**THE TASK:** Count every line in the following listing that contains "computer", then report that count with nothing added.

**ENTRIES SHOWN:**
◇ ◇ ◇ ◇ ◇ ◇ ◇
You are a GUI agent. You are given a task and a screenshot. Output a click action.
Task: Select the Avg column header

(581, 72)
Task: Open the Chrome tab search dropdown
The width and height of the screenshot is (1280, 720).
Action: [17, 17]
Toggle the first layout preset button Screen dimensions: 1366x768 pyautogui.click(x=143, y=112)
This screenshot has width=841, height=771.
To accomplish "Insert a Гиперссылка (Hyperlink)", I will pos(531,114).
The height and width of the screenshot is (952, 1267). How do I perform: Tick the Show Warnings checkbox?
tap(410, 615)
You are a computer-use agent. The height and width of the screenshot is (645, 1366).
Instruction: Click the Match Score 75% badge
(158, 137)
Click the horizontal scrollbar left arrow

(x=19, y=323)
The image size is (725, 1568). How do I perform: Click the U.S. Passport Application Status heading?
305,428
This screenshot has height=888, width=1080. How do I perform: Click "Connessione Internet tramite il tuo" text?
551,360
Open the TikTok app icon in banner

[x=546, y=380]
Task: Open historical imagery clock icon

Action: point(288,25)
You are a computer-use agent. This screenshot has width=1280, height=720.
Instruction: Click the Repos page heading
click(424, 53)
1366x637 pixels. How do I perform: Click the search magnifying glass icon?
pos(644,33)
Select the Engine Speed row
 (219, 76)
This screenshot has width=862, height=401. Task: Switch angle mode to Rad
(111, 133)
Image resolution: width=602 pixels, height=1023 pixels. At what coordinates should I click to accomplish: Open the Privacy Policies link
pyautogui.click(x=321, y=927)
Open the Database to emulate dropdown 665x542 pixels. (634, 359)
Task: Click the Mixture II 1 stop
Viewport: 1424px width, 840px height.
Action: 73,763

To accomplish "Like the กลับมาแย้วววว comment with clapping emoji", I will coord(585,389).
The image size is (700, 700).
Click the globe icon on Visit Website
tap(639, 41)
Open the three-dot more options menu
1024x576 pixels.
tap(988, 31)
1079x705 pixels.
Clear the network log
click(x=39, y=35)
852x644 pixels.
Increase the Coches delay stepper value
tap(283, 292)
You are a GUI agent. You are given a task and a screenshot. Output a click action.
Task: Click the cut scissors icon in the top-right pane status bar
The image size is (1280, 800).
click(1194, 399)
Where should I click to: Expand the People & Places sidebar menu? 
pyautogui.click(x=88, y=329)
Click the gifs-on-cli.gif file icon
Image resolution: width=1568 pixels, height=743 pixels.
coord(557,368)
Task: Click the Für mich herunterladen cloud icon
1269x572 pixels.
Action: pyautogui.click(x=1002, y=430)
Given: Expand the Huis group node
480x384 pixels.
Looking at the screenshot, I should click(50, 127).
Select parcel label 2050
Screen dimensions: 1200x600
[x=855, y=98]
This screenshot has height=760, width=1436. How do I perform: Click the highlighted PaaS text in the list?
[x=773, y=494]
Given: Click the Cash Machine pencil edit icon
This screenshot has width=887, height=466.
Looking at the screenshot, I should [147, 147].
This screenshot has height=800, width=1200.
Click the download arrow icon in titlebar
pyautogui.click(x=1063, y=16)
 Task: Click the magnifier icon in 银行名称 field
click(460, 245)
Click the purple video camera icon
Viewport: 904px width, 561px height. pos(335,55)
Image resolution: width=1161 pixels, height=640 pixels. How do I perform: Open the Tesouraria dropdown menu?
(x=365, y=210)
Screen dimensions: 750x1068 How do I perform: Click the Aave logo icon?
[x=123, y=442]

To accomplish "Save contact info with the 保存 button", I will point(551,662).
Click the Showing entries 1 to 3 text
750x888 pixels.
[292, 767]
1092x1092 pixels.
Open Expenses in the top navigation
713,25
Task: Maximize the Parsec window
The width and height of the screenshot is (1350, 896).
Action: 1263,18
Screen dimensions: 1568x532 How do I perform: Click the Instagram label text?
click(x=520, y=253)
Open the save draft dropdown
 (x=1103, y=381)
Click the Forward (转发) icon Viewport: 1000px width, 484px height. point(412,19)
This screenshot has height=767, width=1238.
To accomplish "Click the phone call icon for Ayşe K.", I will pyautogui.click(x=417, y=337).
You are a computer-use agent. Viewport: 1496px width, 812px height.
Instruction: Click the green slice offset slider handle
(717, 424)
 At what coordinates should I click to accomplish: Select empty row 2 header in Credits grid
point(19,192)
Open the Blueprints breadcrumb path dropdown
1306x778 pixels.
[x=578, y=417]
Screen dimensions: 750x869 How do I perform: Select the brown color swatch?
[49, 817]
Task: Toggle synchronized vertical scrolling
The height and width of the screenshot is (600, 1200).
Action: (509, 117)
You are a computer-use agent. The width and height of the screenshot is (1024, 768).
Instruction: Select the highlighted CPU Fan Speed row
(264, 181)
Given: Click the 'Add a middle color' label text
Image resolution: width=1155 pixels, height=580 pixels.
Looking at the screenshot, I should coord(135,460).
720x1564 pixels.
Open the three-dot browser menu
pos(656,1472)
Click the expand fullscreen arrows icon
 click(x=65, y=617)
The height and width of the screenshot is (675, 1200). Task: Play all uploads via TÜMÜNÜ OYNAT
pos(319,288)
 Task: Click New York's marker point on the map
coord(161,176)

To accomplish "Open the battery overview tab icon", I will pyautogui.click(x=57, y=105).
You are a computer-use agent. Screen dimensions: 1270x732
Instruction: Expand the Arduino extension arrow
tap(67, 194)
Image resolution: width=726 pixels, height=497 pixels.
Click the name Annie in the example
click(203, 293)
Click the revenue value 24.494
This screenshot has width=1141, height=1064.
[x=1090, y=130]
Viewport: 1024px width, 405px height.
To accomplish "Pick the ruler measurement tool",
◇ ◇ ◇ ◇ ◇ ◇ ◇
**SOLUTION BELOW:** 5